In this paper, strongly distorted nonlinear forms of waves are described. These may in some aspects remind of solitons which in conservative systems result from competition between nonlinearity and dispersion [15, 16]. Furthermore, solitons are single pulses, while this article treats periodic waves.

2 The modified KZ–OV equation for a bimodular material

Studies of plane waves in media with modular nonlinearity described by modified Burgers-type equations started recently [17]. These media have different elastic constants for the tensile and compressional deformations. They are bimodular materials, and examples are armed polymers and concretes (see [18], Ch.1, Sec.10), as well as cracked solids, and gas–liquid and multiphase media. The difference in elasticity at change of sign of deformation can be 10–15% [18]. The corresponding equations are formally linear when the wave function conserves its sign, i.e., for purely \(p>0\) or for purely \(p<0\), and the nonlinear phenomena are displayed only for waves containing both compression and rarefaction areas.
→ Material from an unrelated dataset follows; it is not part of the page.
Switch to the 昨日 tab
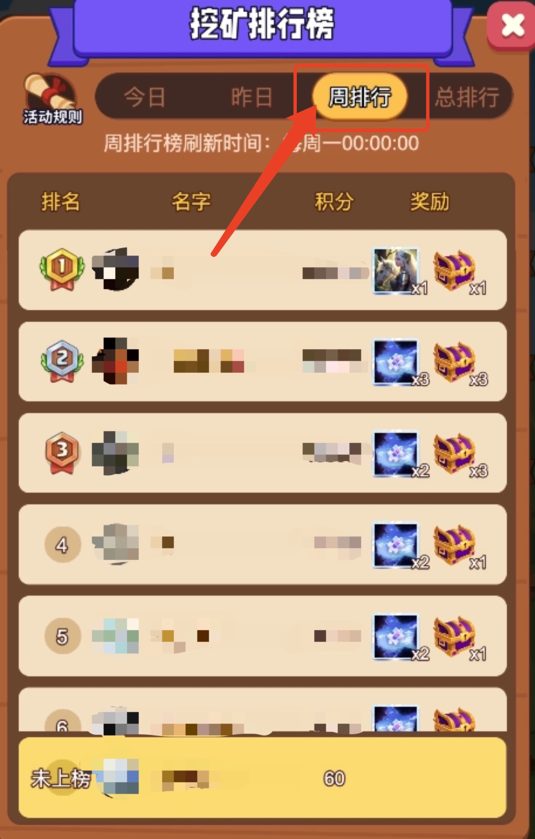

The analogue to Eq. (2) for the bimodular medium can be obtained by the replacement of the quadratic nonlinearity \(p^{2}/2\) in (2) by the module nonlinearity |p|:

$$\begin{aligned} \frac{\partial }{\partial \tau } \Big [ \frac{\partial p}{\partial x} - \frac{g}{2c} \frac{\partial |p|}{\partial \tau } \Big ] = -\frac{2c}{a_{*}^{2}} p. \end{aligned}$$
(4)

The scheme of derivation of (4) is standard [3, 4]. For example, for a fluid the equations of motion (Euler) and continuity for weak disturbances of pressure and density can be reduced to the following differential equation:

$$\begin{aligned} \Delta p = \frac{\partial ^{2} \rho }{\partial t^{2}}. \end{aligned}$$
(5)

The equation of state is here:

$$\begin{aligned} c\rho = p - g |p|. \end{aligned}$$
(6)

The density variation \(\rho \) is gotten rid of by combining (5) and (6). Thereafter the model is transformed to a coordinate system [\(x,\tau = t - x/c\)], moving along x with the sound velocity c. The wave distortion is slow along the x axis (\({\sim }\mu \, x\)) and in the transverse direction r (\({\sim }\sqrt{\mu } \, r\)). This slow variation is caused by weak influence of nonlinear and diffraction effects and these terms are small on the order of \(\mu \ll 1\). Neglecting terms of second and higher orders of the small parameter \(\mu \), and restricting attention to the focal region, one obtains the evolution Eq. (4). By analogy, this equation can be derived for solid media from the equations of the theory of elasticity.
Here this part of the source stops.